C’est le mage Atlante qui a ainsi frustré leur amour : pour empêcher le chevalier Ruggiero – incarné par Fabio Trümpy - d’épouser Bradamante – campée par Deanna Breiwick -, le sorcier les a enfermés dans un palais dont la magie attire d’autres amants comme des mouches.
"Les personnages se croisent mais s’arrêtent très peu et interagissent très peu ensemble. L’événement s’abat sur plusieurs personnes différentes, comme nous qui sommes confinés à New Delhi ou Barcelone", explique le metteur en scène belge Fabrice Murgia à l’Agence France Presse.
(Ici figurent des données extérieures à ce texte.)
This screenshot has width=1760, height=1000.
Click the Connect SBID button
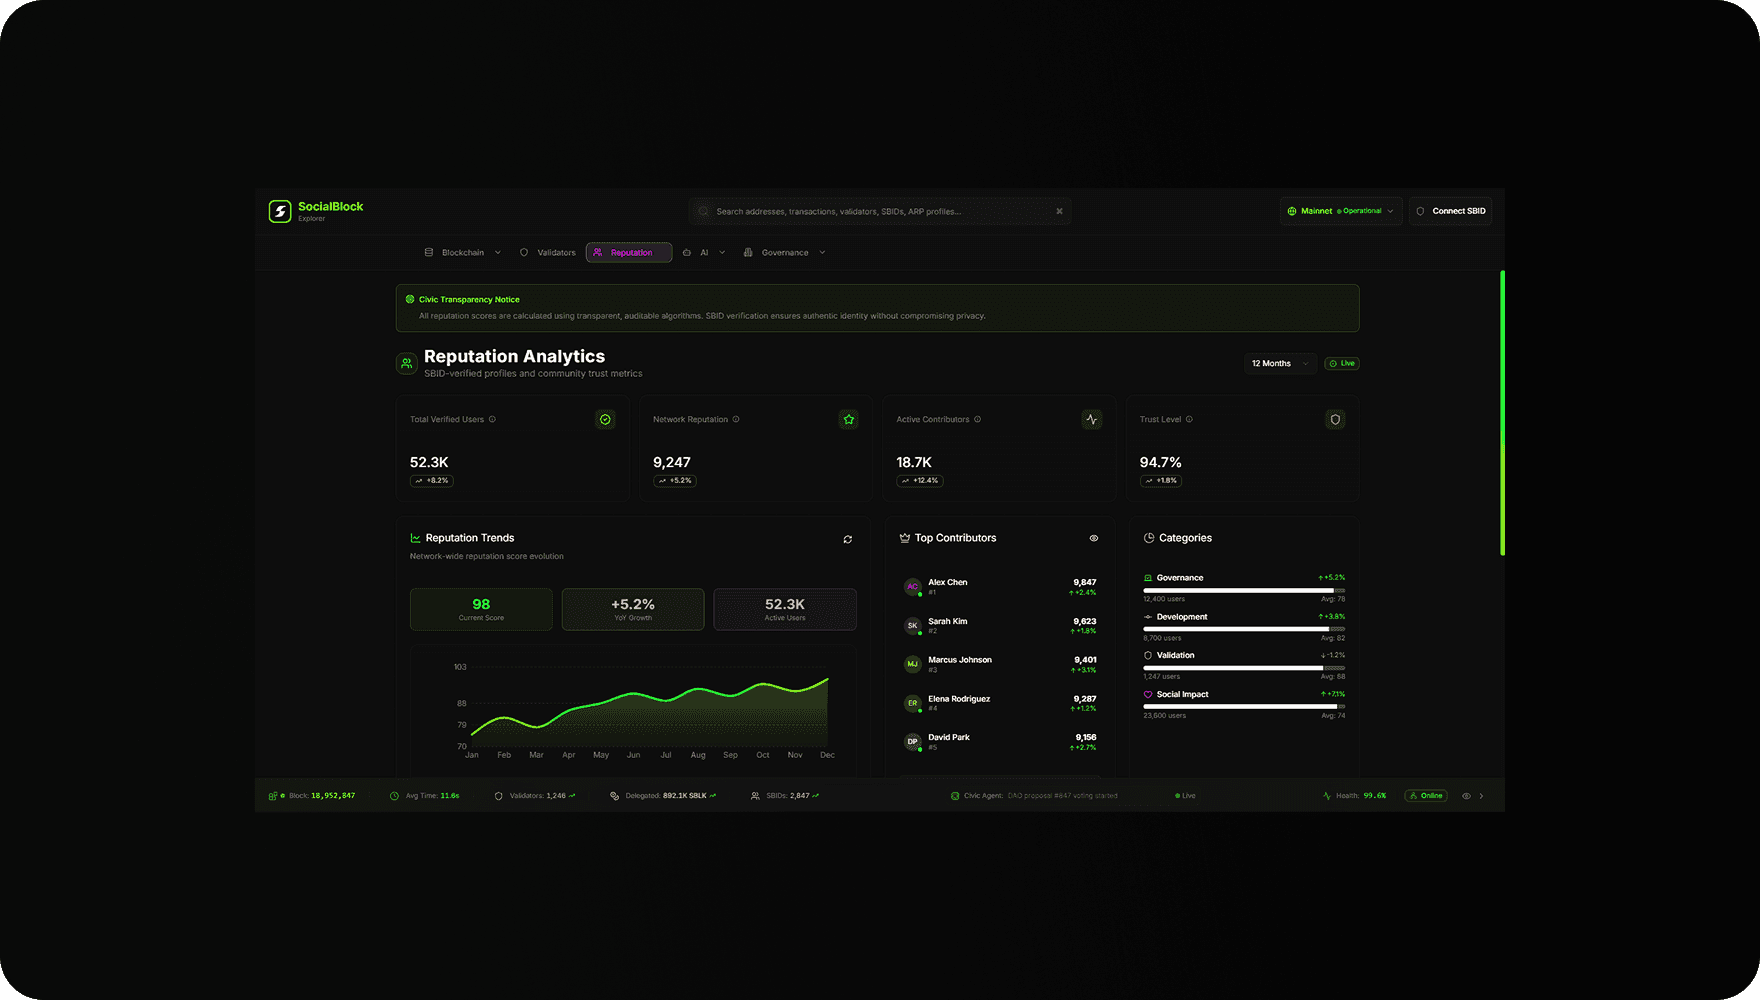(1451, 211)
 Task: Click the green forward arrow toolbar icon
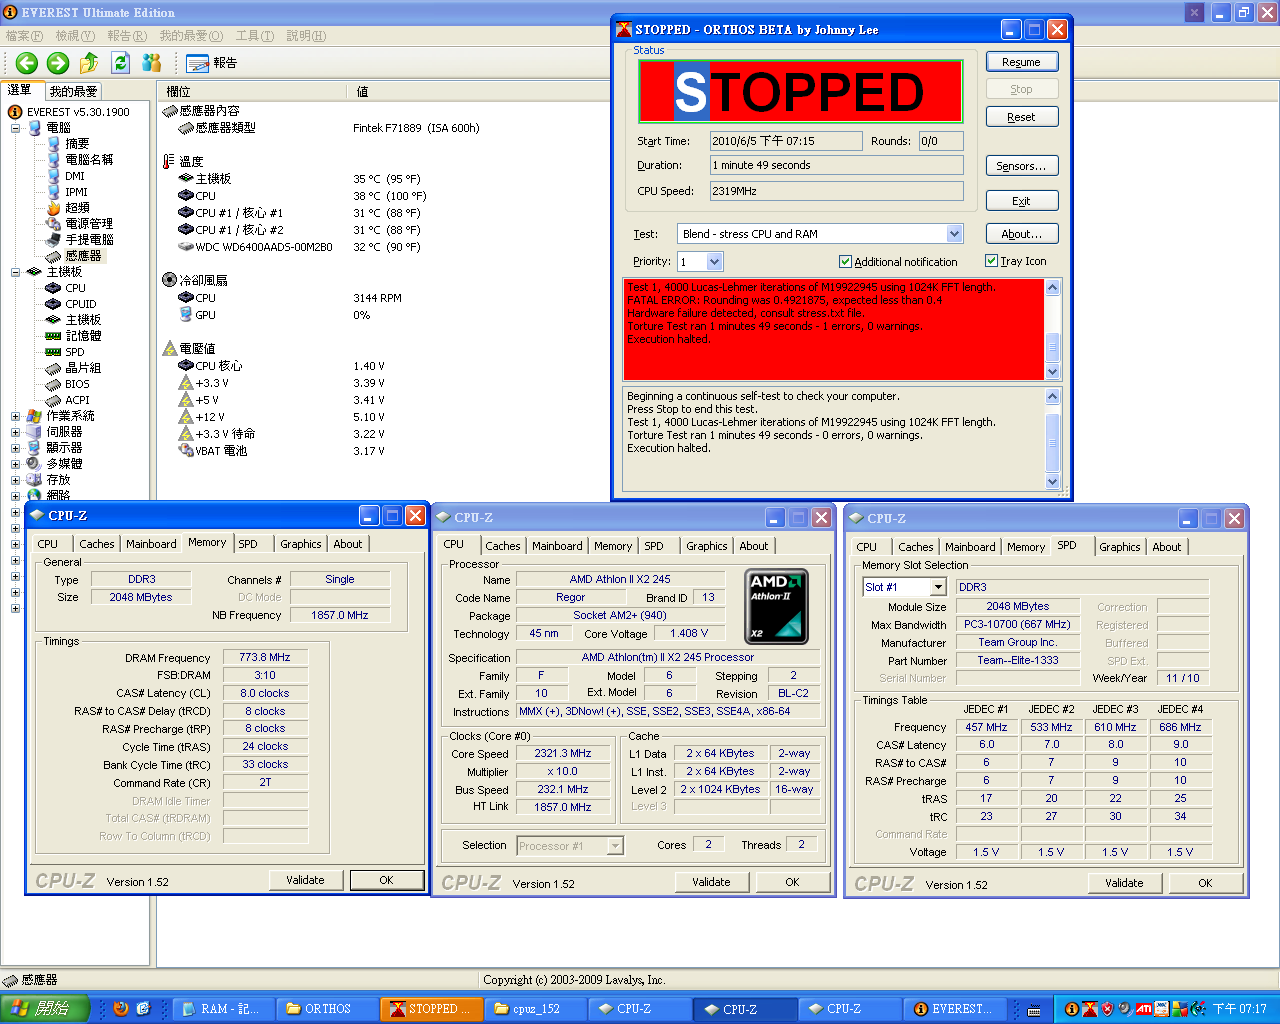coord(58,63)
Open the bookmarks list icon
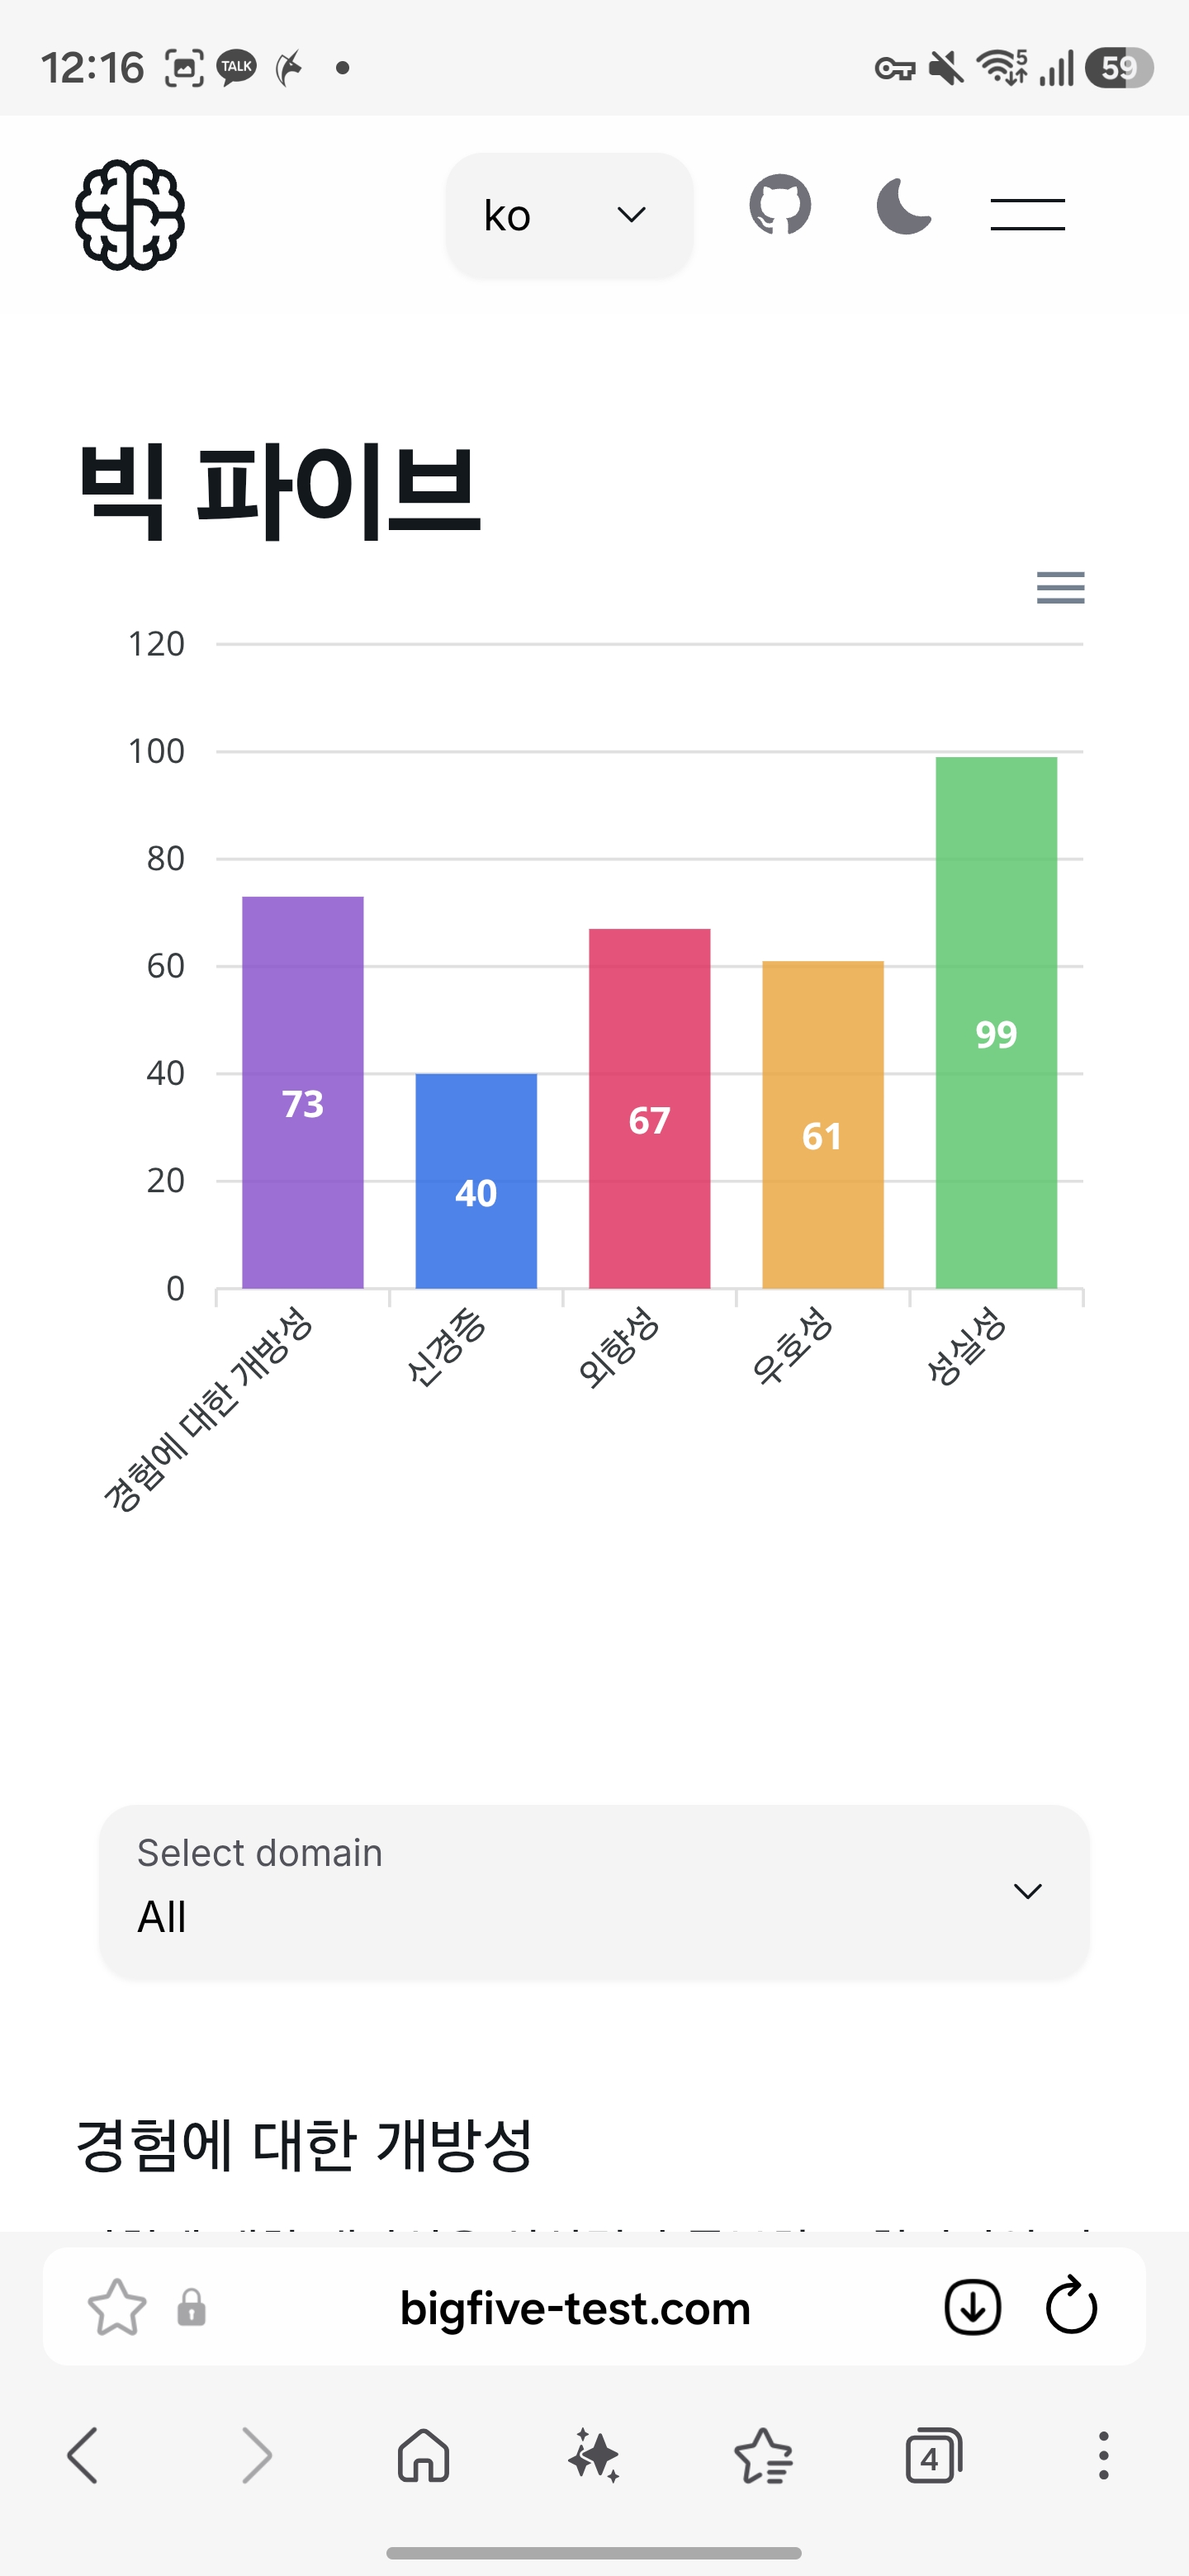 [764, 2456]
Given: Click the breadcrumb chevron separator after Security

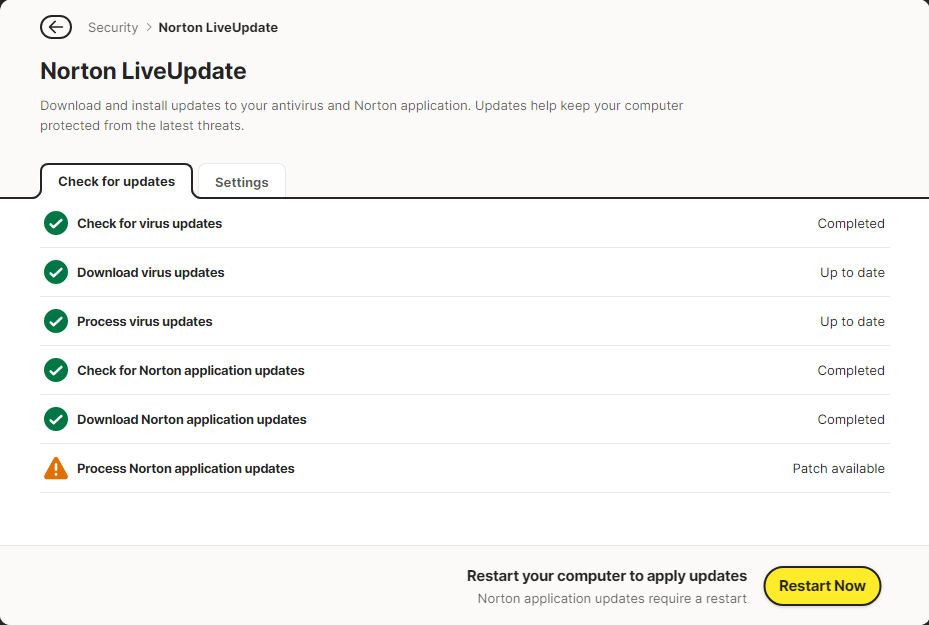Looking at the screenshot, I should click(x=149, y=27).
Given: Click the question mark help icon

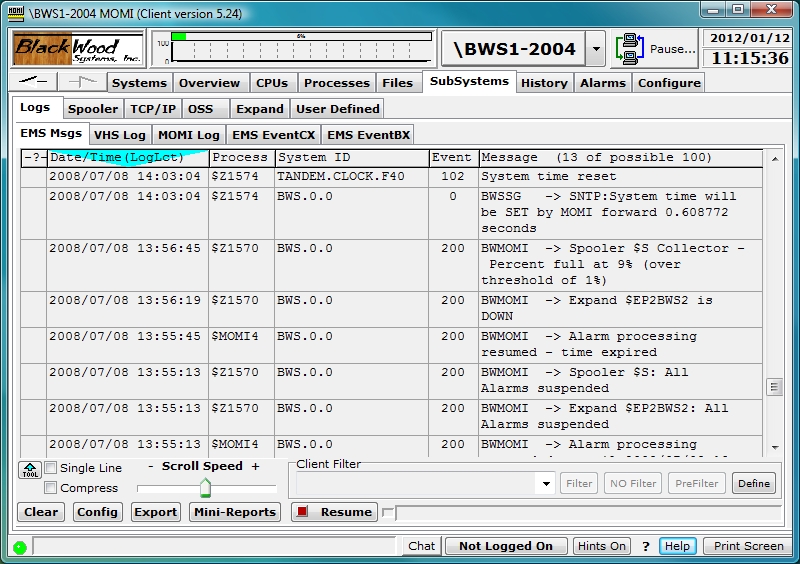Looking at the screenshot, I should (646, 546).
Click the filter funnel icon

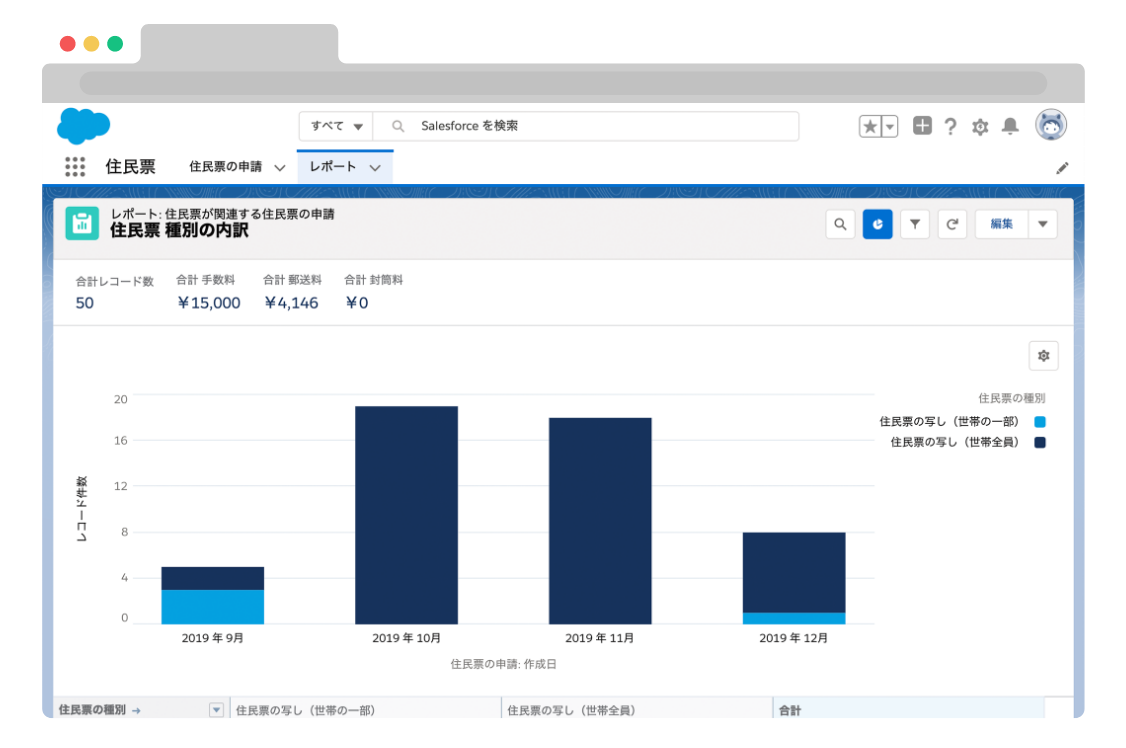click(x=914, y=224)
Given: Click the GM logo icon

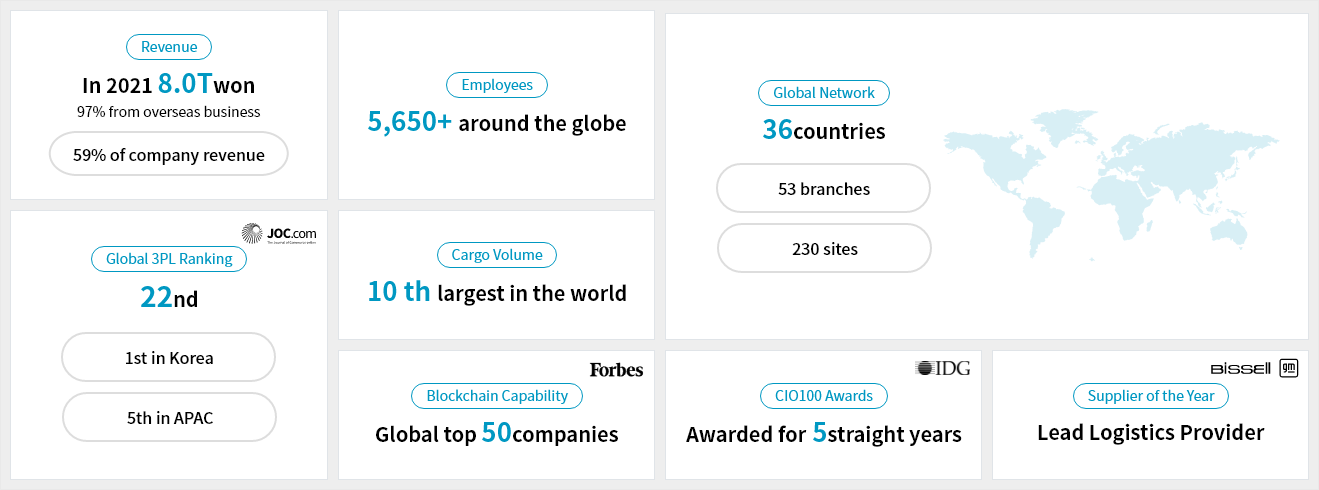Looking at the screenshot, I should pos(1289,368).
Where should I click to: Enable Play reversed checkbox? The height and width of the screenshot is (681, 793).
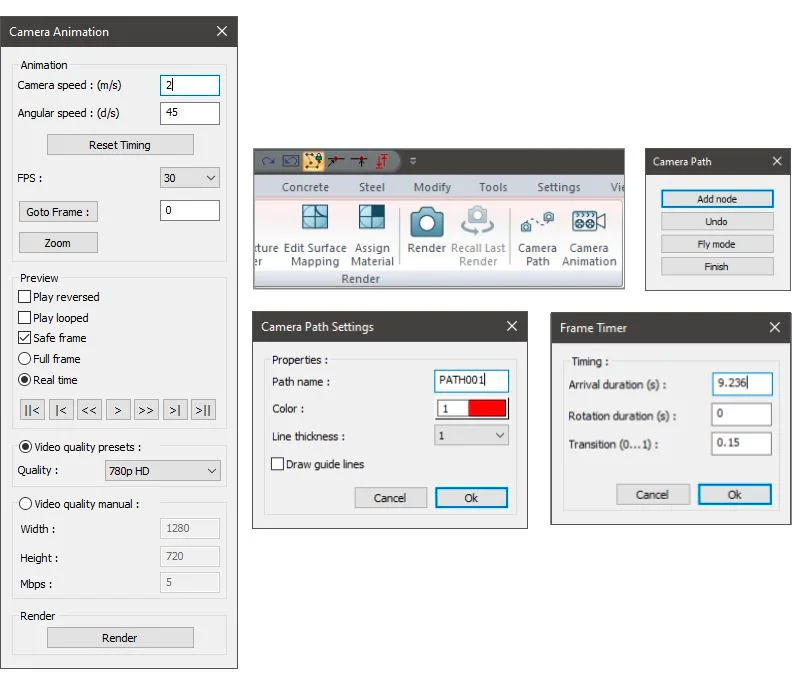(24, 297)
"Sorte de métaphore de la situation extérieure", le palais "organise en quelque sorte la distanciation sociale entre les personnages, les sépare, les empêche de se retrouver, de s’aimer, de s’embrasser", acquiesce Leonardo Garcia Alarcon, chef d’orchestre helvético-argentin et grand maître du baroque.
Au fil du temps, "la nervosité monte", décrit Fabrice Murgia : "les murs deviennent insupportables et le labyrinthe devient un peu fou", à l’image de ces danses de Saint-Guy qu’entame régulièrement sur scène un éphèbe à moitié nu.
Une quête de l’être aimé, éperdue et vaine, s’engage dans la confusion la plus totale, soigneusement entretenue par Atlante, interprété par Mark Milhofer, qui joue de stratagèmes pour mieux perdre ses marionnettes.
Sur scène, un décor de portes et de fenêtres dessine un dédale démoniaque où un système très efficace de tournettes laisse découvrir à chaque demi-tour tantôt un ascenseur, tantôt un aéroport, tantôt une vitrine rose néon du quartier chaud d’Amsterdam…
Avec cet opéra "absolument dingue", Fabrice Murgia, 37 ans, a trouvé peinture sur laquelle utiliser "mes pinceaux, les outils de ma génération", en l’occurrence l’image.